- Interactive map of Wolakota Buffalo Range
- Location: Rosebud Indian Reservation, South Dakota
- Area: 28,000 acres (110 km^{2})
- Established: October 30, 2020
- Operator: Rosebud Economic Development Corporation
- Website: www.sicangu.co/wolakota

= Wolakota Buffalo Range =

Native American bison herd in South Dakota

The Wolakota Buffalo Range is a nearly 28,000 acre for a bison herd on the Rosebud Indian Reservation in South Dakota, home of the federally recognized Sicangu Oyate (the Upper Brulé Sioux Nation) – also known as Sicangu Lakota, and the Rosebud Sioux Tribe, a branch of the Lakota people. The Rosebud Economic Development Corporation (REDCO), the economic arm of the Rosebud Sioux Tribe, is managing the land. Established in 2020, the herd will help develop ecological restoration, cultural practices, economic development, food security and public education. Wolakota involves public and private partners coming together in support of native-led efforts. Bison is the correct taxonomic term but buffalo is the common vernacular term. Buffalo continues to hold a lot of cultural significance, particularly for Indigenous people and is commonly used.

On October 30, 2020, 100 wild bison from nearby national parks were released. This initial transfer included Theodore Roosevelt and Badlands National Parks each donating 50 bison. Sixty excess yearlings and two-year old bison from the Wind Cave bison herd were sent in October. The Wichita Mountains Wildlife Refuge donated some of their excess bison to the range in November in support of the 2020 Bison Conservation Initiative. The refuge is helping restore conservation herds when their herd grows beyond a comfortable carrying capacity. Excess bison from 2021 roundup at the Rocky Mountain Arsenal National Wildlife Refuge were donated where for the first time Indigenous peoples joined refuge staff for the roundup. Thirty-five bison were donated in February 2021 from American Prairie in Montana.
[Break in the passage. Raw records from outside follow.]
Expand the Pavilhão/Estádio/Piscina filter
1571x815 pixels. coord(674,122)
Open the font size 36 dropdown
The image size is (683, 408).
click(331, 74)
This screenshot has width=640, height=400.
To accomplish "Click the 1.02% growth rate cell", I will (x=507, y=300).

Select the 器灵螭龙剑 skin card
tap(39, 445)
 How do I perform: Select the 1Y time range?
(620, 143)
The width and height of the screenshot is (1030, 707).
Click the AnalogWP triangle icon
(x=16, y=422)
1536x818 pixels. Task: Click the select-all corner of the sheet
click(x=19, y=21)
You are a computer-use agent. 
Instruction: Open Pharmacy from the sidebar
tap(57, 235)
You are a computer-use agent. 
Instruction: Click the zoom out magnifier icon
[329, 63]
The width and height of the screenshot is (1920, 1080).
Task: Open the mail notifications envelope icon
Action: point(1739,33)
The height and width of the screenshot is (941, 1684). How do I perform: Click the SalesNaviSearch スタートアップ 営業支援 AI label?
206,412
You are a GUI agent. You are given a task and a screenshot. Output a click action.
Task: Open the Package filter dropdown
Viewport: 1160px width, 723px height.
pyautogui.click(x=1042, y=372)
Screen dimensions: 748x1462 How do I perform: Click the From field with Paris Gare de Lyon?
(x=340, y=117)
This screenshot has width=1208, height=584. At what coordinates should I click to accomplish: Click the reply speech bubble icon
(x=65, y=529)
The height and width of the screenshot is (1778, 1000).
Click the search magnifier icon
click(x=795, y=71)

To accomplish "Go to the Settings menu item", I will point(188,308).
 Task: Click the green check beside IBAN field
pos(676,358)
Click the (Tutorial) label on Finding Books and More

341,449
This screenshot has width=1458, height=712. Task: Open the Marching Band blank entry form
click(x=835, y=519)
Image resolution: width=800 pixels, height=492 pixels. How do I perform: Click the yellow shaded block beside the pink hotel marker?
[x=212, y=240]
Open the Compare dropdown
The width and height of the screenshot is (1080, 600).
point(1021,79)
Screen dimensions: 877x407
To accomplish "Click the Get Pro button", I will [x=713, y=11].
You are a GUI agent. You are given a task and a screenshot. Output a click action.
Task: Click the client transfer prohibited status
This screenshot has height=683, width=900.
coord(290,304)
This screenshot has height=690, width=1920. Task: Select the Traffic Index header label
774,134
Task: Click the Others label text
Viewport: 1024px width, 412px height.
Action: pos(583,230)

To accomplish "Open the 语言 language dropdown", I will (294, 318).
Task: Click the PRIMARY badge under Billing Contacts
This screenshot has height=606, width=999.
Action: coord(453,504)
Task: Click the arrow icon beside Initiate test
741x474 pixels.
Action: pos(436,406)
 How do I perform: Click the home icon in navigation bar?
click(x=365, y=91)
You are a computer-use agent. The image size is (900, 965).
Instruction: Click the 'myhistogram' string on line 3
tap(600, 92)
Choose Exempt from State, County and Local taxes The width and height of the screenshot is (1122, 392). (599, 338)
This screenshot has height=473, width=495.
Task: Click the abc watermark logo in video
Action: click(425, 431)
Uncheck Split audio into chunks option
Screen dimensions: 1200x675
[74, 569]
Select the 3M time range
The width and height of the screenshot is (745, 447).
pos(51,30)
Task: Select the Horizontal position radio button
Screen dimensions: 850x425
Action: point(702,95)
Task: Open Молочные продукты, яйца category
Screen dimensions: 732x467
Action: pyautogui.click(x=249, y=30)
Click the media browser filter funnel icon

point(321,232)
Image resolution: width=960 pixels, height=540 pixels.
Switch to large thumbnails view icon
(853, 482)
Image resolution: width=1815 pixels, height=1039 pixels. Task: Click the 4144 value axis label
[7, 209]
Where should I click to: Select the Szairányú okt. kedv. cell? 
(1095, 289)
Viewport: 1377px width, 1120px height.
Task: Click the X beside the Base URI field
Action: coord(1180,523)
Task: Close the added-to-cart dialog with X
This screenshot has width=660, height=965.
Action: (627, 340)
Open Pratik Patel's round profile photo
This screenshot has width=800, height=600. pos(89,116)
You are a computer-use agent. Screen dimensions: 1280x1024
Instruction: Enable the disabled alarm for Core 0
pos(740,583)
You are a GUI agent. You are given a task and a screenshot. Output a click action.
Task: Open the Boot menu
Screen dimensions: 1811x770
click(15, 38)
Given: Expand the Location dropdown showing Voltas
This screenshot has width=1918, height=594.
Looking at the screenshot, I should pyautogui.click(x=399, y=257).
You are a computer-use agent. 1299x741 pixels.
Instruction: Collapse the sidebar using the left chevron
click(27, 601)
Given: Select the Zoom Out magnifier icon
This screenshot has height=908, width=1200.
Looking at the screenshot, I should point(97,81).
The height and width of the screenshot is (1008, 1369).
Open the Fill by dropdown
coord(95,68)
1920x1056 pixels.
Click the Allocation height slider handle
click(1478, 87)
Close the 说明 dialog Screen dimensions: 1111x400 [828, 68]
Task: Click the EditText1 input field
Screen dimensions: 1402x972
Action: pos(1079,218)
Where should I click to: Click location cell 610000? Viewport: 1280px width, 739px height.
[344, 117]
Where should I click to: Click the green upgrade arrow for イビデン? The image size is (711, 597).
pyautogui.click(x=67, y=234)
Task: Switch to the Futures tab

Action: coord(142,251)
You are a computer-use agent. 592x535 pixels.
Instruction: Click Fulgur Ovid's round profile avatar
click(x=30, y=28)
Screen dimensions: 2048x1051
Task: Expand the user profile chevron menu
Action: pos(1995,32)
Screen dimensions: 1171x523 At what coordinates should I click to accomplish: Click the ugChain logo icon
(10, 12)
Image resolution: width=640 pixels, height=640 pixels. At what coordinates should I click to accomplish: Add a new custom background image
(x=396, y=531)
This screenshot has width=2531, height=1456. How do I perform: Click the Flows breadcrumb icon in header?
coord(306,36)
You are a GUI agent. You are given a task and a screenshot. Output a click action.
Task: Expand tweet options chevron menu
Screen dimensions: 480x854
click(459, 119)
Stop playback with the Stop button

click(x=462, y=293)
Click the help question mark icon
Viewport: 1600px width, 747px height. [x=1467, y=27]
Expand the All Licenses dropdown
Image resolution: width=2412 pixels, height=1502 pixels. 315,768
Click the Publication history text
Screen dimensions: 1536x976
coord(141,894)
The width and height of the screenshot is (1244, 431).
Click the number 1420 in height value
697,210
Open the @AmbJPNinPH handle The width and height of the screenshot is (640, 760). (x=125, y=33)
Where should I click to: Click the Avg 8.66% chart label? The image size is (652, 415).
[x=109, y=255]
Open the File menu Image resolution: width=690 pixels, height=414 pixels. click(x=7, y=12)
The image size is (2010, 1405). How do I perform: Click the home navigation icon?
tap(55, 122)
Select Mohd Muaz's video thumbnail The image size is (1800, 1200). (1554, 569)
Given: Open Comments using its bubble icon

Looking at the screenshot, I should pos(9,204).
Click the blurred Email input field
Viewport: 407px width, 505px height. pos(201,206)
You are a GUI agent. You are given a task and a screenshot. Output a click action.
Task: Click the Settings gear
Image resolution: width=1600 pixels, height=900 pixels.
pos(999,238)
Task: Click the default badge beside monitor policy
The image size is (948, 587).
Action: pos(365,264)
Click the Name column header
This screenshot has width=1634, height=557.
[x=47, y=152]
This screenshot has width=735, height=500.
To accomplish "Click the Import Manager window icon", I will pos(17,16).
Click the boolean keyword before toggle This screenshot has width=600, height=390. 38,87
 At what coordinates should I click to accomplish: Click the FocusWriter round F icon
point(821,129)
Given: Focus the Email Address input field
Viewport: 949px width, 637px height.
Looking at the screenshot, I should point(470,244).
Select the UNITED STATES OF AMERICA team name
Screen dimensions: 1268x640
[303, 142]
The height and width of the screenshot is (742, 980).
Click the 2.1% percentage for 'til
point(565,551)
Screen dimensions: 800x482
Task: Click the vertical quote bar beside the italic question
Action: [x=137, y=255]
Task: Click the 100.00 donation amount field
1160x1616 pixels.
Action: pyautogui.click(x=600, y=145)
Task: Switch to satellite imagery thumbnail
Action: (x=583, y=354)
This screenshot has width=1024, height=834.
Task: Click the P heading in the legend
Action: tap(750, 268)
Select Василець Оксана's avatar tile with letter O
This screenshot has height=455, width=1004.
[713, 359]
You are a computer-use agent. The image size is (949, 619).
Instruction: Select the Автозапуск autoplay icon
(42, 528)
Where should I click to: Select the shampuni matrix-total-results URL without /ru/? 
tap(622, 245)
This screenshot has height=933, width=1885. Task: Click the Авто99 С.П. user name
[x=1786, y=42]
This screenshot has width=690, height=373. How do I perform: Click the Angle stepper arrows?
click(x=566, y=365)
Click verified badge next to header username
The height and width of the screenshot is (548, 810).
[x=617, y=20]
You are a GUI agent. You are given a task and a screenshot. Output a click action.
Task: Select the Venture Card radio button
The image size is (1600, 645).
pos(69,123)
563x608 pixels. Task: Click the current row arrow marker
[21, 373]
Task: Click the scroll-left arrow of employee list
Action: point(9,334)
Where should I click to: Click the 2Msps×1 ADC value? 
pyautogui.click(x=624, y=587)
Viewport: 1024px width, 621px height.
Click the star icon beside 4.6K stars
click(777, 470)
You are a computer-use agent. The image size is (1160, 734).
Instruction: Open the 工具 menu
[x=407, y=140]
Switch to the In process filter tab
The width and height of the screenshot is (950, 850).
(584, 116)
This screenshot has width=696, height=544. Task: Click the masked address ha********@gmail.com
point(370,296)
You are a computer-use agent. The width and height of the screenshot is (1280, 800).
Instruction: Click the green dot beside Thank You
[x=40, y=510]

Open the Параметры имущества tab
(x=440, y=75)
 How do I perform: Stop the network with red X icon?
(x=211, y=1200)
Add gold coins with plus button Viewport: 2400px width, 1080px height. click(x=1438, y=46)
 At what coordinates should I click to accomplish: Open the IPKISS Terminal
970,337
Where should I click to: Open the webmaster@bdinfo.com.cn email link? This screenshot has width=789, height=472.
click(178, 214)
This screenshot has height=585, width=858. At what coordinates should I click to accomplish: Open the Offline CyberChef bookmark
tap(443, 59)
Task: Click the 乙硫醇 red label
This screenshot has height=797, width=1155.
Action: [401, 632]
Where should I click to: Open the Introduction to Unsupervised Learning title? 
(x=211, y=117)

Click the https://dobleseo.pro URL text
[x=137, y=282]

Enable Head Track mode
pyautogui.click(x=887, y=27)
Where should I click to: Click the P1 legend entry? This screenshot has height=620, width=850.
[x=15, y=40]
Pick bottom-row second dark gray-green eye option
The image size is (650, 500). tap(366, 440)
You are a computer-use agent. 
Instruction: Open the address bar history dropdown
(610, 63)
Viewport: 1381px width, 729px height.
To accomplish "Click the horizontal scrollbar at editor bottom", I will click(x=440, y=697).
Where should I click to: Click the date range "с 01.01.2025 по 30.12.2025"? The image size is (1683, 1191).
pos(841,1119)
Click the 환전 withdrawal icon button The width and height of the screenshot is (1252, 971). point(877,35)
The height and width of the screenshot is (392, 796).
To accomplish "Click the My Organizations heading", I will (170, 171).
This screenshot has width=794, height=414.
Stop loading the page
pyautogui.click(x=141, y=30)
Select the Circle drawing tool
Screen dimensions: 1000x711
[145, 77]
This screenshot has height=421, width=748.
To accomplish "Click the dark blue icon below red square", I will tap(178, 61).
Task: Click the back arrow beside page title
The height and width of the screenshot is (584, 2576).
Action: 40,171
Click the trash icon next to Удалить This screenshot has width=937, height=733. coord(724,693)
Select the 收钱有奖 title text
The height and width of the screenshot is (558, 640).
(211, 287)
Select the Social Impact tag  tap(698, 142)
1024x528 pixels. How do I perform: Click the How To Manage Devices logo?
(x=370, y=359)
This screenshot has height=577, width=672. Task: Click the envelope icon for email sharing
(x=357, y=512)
The conservation of bison is an ongoing, diverse effort to bring bison back from the brink of extinction. Public and private partners are supporting native-led efforts. The 2020 Bison Conservation Initiative by the Department of the Interior strengthened mechanisms for delivery of bison to Native American tribes and provided for the transfer of bison from the Interior's herds to Wolakota. The initiative that has five central goals: wild, healthy bison herds; genetic conservation; shared stewardship; ecological restoration; and cultural restoration. American Prairie partners with native tribes who are working to restore a deeper cultural, spiritual and economic connection to bison and have agreed to contribute up to 170 bison to the herd. The World Wildlife Fund is assisting with technical assistance, fundraising guidance, and connections to other organizations. In order increase the genetic health of the species, they committed to supporting the establishment of five herds of at least 1,000 individuals each in the Northern Great Plains. Toyota is working with the World Wildlife Fund by donating funds for fencing with a commitment to annual ecological monitoring to understand how buffalo restoration and management impacts land, soil, water, vegetation and biodiversity health. The range was previously overgrazed by cattle. With rotational grazing, the bison will be moved into different areas of the range to mimic the way they moved across the plains. The bison eat the plentiful yucca plants by tearing them up by the roots which allows the native grasses to return. Bison management is used to improve the health and habitat quality for other wildlife.

Cultural relevance includes designating a certain number of animals per year for ceremonial hunts including coming-of-age ceremonies and community harvests. The Lakota immersion school, Wakanyeja Tokeyahci (Children First) run by the nonprofit Sicangu Community Development Corporation, received a grant to purchase herd shares that provides meat for meals for the students.